Dropping labels and dimensions
------------------------------
The :py:meth:`~xarray.Dataset.drop_sel` method returns a new object with the listed
index labels along a dimension dropped:
.. ipython:: python
ds.drop_sel(space=["IN", "IL"])
``drop_sel`` is both a ``Dataset`` and ``DataArray`` method.
Use :py:meth:`~xarray.Dataset.drop_dims` to drop a full dimension from a Dataset.
Any variables with these dimensions are also dropped:
.. ipython:: python
ds.drop_dims("time")
.. _masking with where:
Masking with ``where``
----------------------
Indexing methods on xarray objects generally return a subset of the original data.

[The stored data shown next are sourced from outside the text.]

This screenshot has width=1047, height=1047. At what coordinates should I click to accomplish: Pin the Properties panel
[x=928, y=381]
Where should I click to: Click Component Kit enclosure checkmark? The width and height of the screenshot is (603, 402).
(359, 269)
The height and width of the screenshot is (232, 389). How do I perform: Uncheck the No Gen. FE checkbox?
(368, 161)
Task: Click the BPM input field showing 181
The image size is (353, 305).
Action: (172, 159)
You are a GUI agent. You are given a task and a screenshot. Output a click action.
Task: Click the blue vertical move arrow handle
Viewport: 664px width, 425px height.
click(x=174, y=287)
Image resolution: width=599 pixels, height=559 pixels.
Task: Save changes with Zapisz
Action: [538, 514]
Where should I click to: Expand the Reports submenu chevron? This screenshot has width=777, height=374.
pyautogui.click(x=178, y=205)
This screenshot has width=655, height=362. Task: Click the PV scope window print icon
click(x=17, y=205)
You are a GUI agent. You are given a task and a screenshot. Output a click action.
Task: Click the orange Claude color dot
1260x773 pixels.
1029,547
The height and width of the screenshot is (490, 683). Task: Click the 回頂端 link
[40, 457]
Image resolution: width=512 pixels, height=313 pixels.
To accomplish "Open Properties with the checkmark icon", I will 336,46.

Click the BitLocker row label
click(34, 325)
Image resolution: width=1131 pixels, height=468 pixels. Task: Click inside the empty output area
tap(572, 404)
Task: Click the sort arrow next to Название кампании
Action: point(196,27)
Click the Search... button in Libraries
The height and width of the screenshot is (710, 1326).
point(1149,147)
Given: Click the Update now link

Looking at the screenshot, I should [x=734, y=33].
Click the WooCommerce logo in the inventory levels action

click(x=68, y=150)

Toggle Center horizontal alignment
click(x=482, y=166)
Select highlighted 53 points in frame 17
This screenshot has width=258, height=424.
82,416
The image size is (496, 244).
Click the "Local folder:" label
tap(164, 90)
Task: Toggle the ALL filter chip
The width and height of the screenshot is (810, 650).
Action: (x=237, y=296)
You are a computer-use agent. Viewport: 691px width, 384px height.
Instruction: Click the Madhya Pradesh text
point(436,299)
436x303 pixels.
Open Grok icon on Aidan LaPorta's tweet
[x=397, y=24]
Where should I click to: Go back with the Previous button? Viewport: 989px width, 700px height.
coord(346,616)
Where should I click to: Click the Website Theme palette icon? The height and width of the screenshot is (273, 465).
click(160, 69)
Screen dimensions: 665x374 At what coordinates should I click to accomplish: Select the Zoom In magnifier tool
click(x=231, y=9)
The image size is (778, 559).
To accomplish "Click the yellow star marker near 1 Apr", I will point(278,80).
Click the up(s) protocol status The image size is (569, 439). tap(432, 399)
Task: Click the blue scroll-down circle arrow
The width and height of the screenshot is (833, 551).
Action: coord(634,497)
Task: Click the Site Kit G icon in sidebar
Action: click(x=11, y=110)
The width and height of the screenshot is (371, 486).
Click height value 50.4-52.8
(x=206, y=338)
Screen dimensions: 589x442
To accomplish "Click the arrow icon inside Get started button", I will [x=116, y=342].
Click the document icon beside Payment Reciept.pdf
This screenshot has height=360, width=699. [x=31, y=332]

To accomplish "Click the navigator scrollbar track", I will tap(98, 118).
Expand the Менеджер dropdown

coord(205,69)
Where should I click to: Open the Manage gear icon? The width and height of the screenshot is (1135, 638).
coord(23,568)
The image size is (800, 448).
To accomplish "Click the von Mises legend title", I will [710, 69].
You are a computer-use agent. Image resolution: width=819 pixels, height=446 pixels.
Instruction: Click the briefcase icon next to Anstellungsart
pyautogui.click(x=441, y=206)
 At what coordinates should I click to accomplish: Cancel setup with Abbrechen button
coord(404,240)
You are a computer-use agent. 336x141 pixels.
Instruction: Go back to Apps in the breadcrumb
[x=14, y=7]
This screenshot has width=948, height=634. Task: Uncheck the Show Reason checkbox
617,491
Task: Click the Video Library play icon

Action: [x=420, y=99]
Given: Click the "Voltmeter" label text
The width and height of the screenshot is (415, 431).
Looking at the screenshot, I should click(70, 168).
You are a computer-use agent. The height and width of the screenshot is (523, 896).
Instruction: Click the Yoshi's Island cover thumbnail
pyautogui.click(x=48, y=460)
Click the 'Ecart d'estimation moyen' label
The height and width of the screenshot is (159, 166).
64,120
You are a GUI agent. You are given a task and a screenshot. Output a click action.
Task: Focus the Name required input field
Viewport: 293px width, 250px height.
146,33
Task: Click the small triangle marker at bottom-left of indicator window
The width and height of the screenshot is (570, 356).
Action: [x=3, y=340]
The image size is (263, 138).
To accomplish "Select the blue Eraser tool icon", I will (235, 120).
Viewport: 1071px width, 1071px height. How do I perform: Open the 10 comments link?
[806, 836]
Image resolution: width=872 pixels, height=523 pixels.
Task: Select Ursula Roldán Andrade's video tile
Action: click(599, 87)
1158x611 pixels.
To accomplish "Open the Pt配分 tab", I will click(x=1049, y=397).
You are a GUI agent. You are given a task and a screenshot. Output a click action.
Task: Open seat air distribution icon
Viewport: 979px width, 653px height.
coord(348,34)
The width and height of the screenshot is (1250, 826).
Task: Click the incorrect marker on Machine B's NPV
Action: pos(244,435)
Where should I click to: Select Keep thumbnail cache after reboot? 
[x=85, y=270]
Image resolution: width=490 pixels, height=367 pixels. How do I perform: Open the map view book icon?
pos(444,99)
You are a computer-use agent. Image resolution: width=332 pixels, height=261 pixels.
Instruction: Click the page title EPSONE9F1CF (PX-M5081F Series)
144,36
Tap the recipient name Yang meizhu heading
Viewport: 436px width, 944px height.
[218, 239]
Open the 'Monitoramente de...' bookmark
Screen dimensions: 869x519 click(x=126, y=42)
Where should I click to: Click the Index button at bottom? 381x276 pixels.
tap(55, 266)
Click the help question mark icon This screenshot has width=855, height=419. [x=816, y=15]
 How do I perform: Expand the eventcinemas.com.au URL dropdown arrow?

However, it is sometimes useful to select an object with the same shape as the
original data, but with some elements masked. To do this type of selection in
xarray, use :py:meth:`~xarray.DataArray.where`:
.. ipython:: python
da = xr.DataArray(np.arange(16).reshape(4, 4), dims=["x", "y"])
da.where(da.x + da.y < 4)
This is particularly useful for ragged indexing of multi-dimensional data,
e.g., to apply a 2D mask to an image. Note that ``where`` follows all the
usual xarray broadcasting and alignment rules for binary operations (e.g.,
``+``) between the object being indexed and the condition, as described in
:ref:`comput`:
.. ipython:: python
da.where(da.y < 2)
By default ``where`` maintains the original size of the data. For cases
where the selected data size is much smaller than the original data,
use of the option ``drop=True`` clips coordinate
elements that are fully masked:
.. ipython:: python
da.where(da.y < 2, drop=True)
.. _selecting values with isin:
Selecting values with ``isin``
------------------------------
To check whether elements of an xarray object contain a single object, you can
compare with the equality operator ``==`` (e.g., ``arr == 3``). To check
multiple values, use :py:meth:`~xarray.DataArray.isin`:
.. ipython:: python
da = xr.DataArray([1, 2, 3, 4, 5], dims=["x"])
da.isin([2, 4])
:py:meth:`~xarray.DataArray.isin` works particularly well with
:py:meth:`~xarray.DataArray.where` to support indexing by arrays that are not
already labels of an array:
.. ipython:: python
lookup = xr.DataArray([-1, -2, -3, -4, -5], dims=["x"])
da.where(lookup.isin([-2, -4]), drop=True)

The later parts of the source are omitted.